The color mink in the fashion world is a cross between a brown and taupe color, but the animal after which the color is named comes in a variety of colors. In the wild, minks have shiny, soft fur in various shades of brown. Genetic changes appearing in captivity were selected by mink farmers to create over 15 gradations of color. The basic color groups of mink pelts are white, gray and brown.
Albino minks are the basis for the white shades of mink colors. The variation in white color ranges from the stark white of the albino mink to beige. White is bright without any markings or color in the undercoat. Pearl is an almost completely white pelt but with pastel golden glow, and also comes in the variation of Pearl Cross, which is the same color but includes a line of darker beige fur down the length of the pelt.
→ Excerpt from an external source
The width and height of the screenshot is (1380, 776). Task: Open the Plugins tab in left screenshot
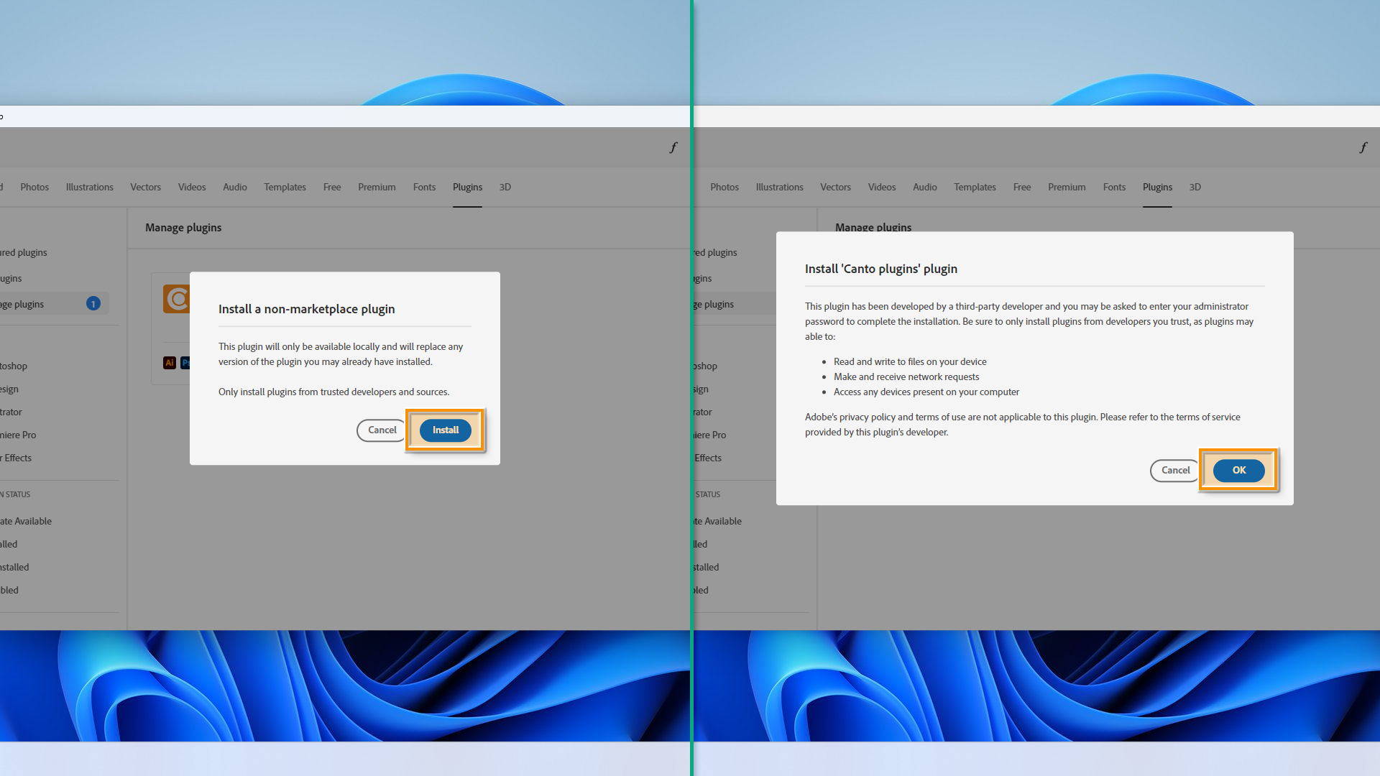click(467, 187)
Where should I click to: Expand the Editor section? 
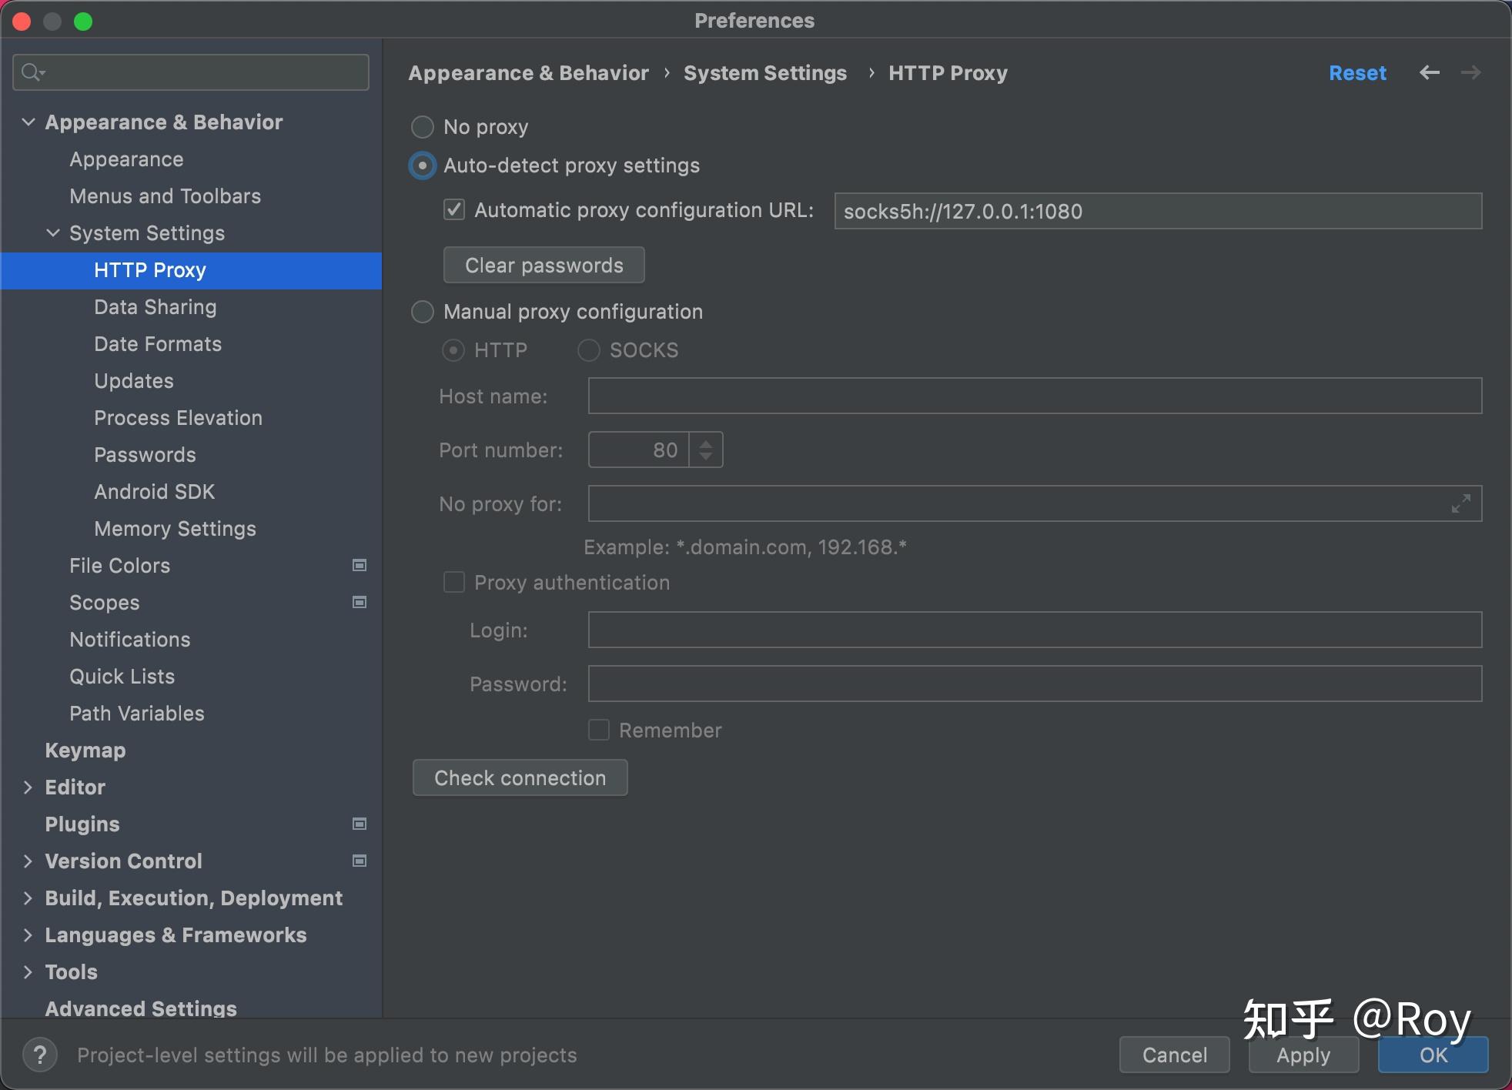[28, 787]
Pearl beige is the darkest in the white shades and is a golden beige color.
The natural occurring brown spectrum of colors is the most prolific and popular of the mink colors. Shades range from light brown to a dark brown that appears almost black. The lightest of the brown pelt, Palomino, is light beige color with a slightly darker line down the back of the pelt. Dawn, Pastel and Topal are varying gradations of light brown and include the cross version with a darker line down the back of the pelt. Scanglow and Scanbrown are the colors that most frequently occur in nature and are a rich and uniform brown color without markings. The darkest of the brown pelts is Mahogany, which has lighter markings on the sides and a thick, almost black line down the back. Scanblack, which has no color gradations, is so dark that it appears to be black.
Gray mink shades have various hues depending on the undercoat of the pelt. The variations created by the undercoat range from light silver to deep blue gray. Sapphire and Sapphire Cross are characterized by a silver color with a blue hue and a blue-gray line down the back of the pelt. Silver Blue and Silver Blue Cross, despite the name, are a silver color with brown overtones and the cross variation has a dark grayish brown line down the back of the pelt. Blue Iris is the darkest shade of gray with a dark gray line down the back of the pelt and a lighter undercoat that give it a blue hue.
The Jaguar color was first documented in the 1960s by Finnish mink farmers and is sometimes referred to as Finn Jaguar due to its origins. The color is a bright white with clearly defined black spots. Despite the name given to the color variation, the pelt is more reminiscent of a Dalmatian than a Jaguar. When dyed, the black spots remain, making colorful versions of the spotted pelt.